In an age in which messaging has quietly replaced information as the backbone of a corporate media cartel the opportunities for perverting public awareness could just be limitless.
Take the venerable American magazine, The Atlantic, for example.
Yesterday the magazine ran an advertorial for the Church of Scientology on its website. It praised leader David Miscavige and congratulated him for opening 12 new "Ideal" churches in the past year.
The online puffery prompted a lot of anger and outrage. Yet, on The Atlantic's web site the comments seemed oddly supportive of Scientology and Miscavige. They seemed very one-sided.
Then it emerged that reader comments were being moderated by the magazine's marketing department. The guys managing the Scientology account were calling the shots on what comments to let through and which to block. When word of this got out, The Atlantic quickly took down the Scientology puff piece.
The magazine obviously did a real disservice to its readers but it stands as an object lesson to the rot that sets in with a concentrated, corporatized mass media.
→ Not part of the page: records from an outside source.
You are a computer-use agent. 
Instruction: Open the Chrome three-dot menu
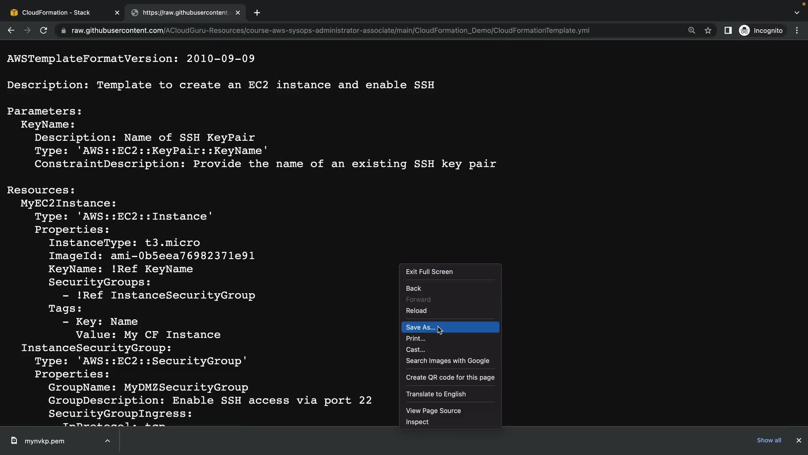[x=797, y=30]
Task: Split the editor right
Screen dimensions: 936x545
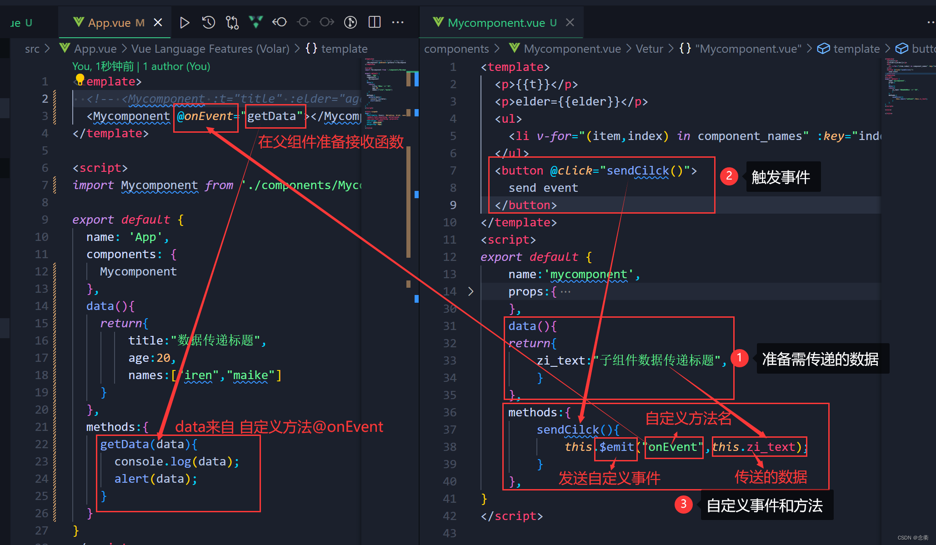Action: tap(374, 22)
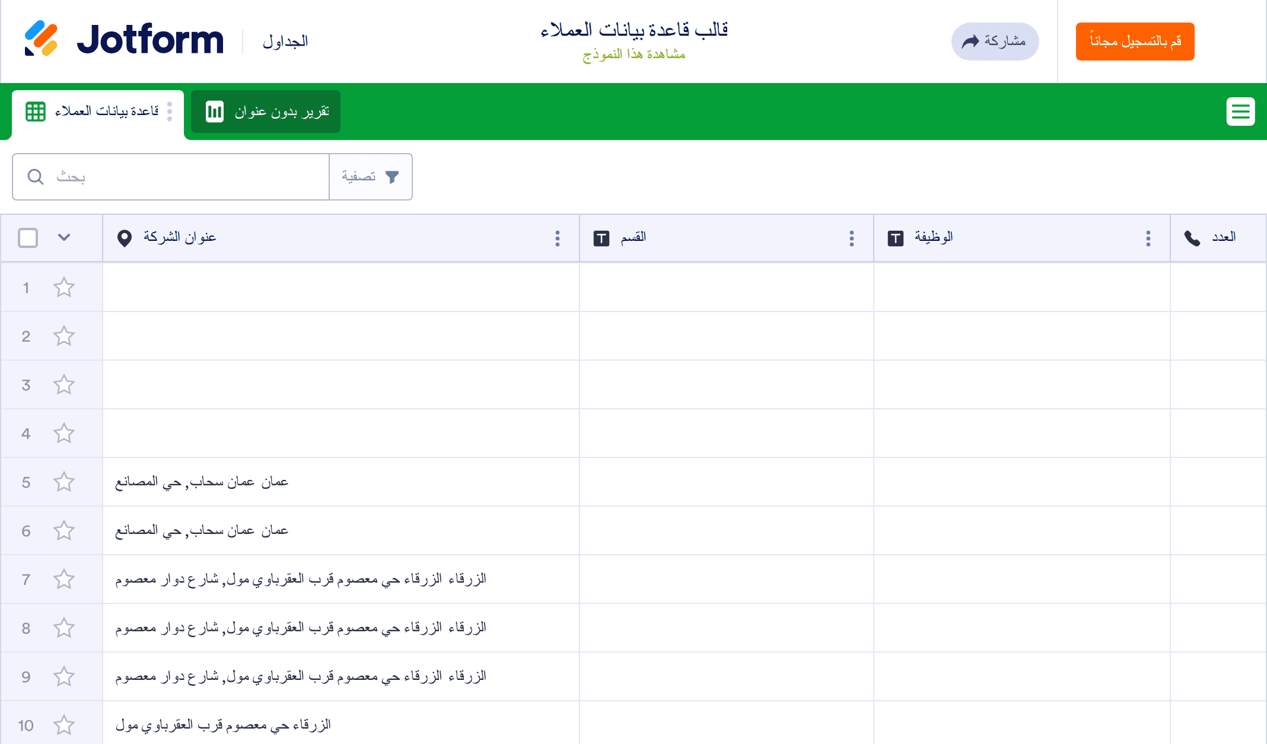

As written here before, a corporate media has a limited interest in purveying information because information is generally public domain and cannot be owned. Transforming information into messaging, however, creates a proprietary product that can very much be owned and like any other such product, marketed to specific beneficiaries for lucrative advantage or favours. And, if it's done well, it can be almost impossible for most of the public to discern.